Segment Start: DATA

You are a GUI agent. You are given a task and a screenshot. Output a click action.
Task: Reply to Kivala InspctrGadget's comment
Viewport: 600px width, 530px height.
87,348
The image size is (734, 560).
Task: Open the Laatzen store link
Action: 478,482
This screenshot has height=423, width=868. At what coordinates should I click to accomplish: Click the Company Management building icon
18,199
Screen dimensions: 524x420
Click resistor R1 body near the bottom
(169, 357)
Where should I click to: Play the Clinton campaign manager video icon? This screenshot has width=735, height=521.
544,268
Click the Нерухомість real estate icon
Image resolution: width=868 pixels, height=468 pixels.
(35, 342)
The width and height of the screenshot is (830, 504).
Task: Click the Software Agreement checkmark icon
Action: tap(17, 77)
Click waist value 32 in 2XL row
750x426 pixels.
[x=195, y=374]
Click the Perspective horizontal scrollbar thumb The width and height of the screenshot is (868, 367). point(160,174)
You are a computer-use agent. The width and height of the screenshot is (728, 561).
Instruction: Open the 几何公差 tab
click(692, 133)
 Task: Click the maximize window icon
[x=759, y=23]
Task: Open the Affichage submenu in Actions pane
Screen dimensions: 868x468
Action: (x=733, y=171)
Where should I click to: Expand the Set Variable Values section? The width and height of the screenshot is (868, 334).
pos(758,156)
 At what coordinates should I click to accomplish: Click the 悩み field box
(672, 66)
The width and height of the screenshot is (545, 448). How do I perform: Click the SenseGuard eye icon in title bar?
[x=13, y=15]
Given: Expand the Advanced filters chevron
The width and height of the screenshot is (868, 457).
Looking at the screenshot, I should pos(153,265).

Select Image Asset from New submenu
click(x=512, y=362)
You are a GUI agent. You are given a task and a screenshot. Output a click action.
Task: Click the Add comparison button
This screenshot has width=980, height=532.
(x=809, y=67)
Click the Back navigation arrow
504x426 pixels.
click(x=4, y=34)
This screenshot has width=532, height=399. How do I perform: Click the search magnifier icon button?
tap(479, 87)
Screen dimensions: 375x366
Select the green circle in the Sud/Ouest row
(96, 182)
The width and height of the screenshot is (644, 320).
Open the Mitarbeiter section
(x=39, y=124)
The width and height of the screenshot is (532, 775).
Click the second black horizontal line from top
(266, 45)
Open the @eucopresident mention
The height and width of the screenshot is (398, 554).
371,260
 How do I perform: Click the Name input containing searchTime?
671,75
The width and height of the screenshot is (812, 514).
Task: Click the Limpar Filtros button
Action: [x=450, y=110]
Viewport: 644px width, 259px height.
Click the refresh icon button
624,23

Segment End: DATA

PROBLEM DESCRIPTION => Write out again, exactly as they appear above, the lines from the one containing "Open the Mitarbeiter section" to the final line, and only those.

SOLUTION =>
Open the Mitarbeiter section
(x=39, y=124)
The width and height of the screenshot is (532, 775).
Click the second black horizontal line from top
(266, 45)
Open the @eucopresident mention
The height and width of the screenshot is (398, 554).
371,260
 How do I perform: Click the Name input containing searchTime?
671,75
The width and height of the screenshot is (812, 514).
Task: Click the Limpar Filtros button
Action: [x=450, y=110]
Viewport: 644px width, 259px height.
Click the refresh icon button
624,23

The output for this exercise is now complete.